今回のサロンは、この8月に急逝された本研究科の三浦義章先生を偲んで企画された。報告者の伊藤さんは三浦先生から直接指導を受けて、今回の報告論文などをまとめたという。サロンには三浦先生の奥様をはじめ、学外からも多くの方が参加され、全体で22名の参加者があった。

山田明(同研究科教授)

山本明代准教授 「ハンガリー文化の魅力を探る」

第17回 サイエンスカフェ 2008年10月19日(日)

テーマ: 「ハンガリー文化の魅力を探る」

講師: 山本明代准教授

サイエンスカフェ10月のサイエンスカフェは「ハンガリー文化の魅力を探る」という題で、山本明代先生による講義が行われた。最初に、ハンガリーの文化、歴史、地理的条件などが、写真や地図を用いて紹介され、その後、名古屋市立大学の提携校の一つである、ペーチ大学のあるペーチ市について詳しく説明がなされた。

ハンガリーの首都ブダペシュトから南へ180キロ、人口約15万6千人の中堅都市が、文化的にも、経済的にも発展し、独自の生活様式と文化の多様性を持つに至った歴史的経緯が、分かりやすく展開された。ハンガリーと言えば、首都ブダペシュトを最初に思い起こし、実際、それ以外はほとんど親和感のなかった私たちにとって、北・西・南からの文化の交流の土地であり、多元的な民族と文化と価値観を持ったペーチ市は、非常に魅力的に映った。
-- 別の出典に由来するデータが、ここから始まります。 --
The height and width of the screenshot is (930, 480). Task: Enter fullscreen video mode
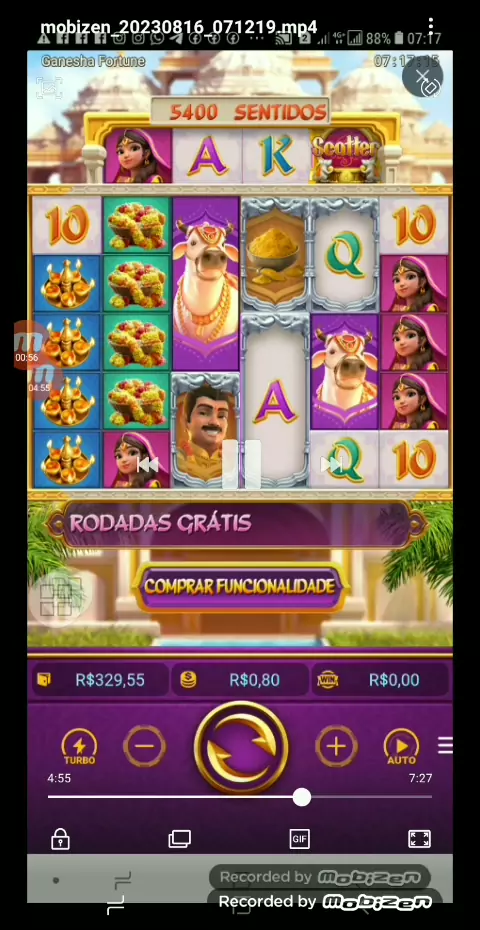coord(419,839)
講義の後は、積極的な質疑応答がなされ、参加者の一人から「是非、ハンガリー語を聞いてみたい」という突然のリクエストに、山本先生がハンガリー語で自己紹介を披露する一幕もあり、参加者から拍手が起こっていた。学ぶことは面白い。知ることは楽しい。参加者の積極的に学ぶ姿勢に、大いに影響を受けた。

野田いおり (同研究科博士前期課程)

田中敬子教授「アメリカン・ゴシックの伝統」

第16回 サイエンスカフェ 2008年9月21日(日)

テーマ: 「アメリカン・ゴシックの伝統」

講師: 田中敬子教授

サイエンスカフェ

ゴシック小説とはイギリスの中世ゴシック建築の古城などを背景に、恐怖や怪奇を目的とする物語であったが、アメリカンゴシックの特徴はアイデンティティや人種問題が含まれることであると説明された。単なる怪奇小説と思っていたものに、アメリカの奴隷制度や人種差別の内面的問題が隠されていることを知った。
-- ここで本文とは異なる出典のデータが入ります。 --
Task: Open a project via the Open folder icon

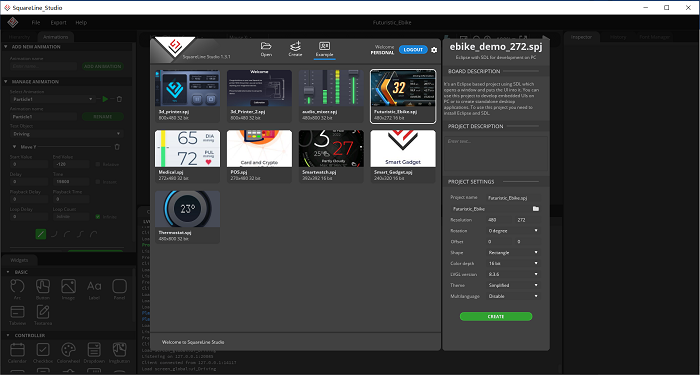Action: [x=266, y=46]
次に、具体的にエドガー・アラン・ポー、ウィルアム・フォークナー、トルーマン・カポーティのゴシック系作家の作品を詳しく解説していただき、恐怖、不気味さの裏に隠されている問題や意味が理解できた。これらの作家たちは、個人的にも文章は難しく内容はおもしろくないという印象があるが、一般的には難しく、読みにくいと思われる作品が多いだろう。しかし、それぞれのストーリーを簡単にわかりやすく話していただき、田中先生の解説には引き込まれてしまった。アメリカン・ゴシック系作家にマーク・トウェインの1冊『まぬけのウィルソン』が含まれていたことは私としては意外なことで興味深く思った。

アメリカンドリームの理想の国、アメリカの人々に冷静な批判的な目を向ける効果がこれらのゴシック系作家の作品にあったと思われる。最後には、だれもが読んでみようという気持ちになって、どんな本を読んだらいいか、お薦めの作品を聞くほど、参加者は文学好きになったのではないだろうか。また、私は文学作品に社会を見ることができることから、現代人が文学作品を読む必要性を感じた。

 伊藤泰子(同研究科後期博士課程)

福吉勝男教授「自助・共助・公助の福祉公共哲学

第15回 サイエンスカフェ 2008年8月24日(日)

テーマ: 「自助・共助・公助の福祉公共哲学

講師: 福吉勝男教授

福吉勝男教授サイエンスカフェ
冒頭、優秀な教え子の就職形態が不安定な契約社員に留まっている現状が投げかけられました。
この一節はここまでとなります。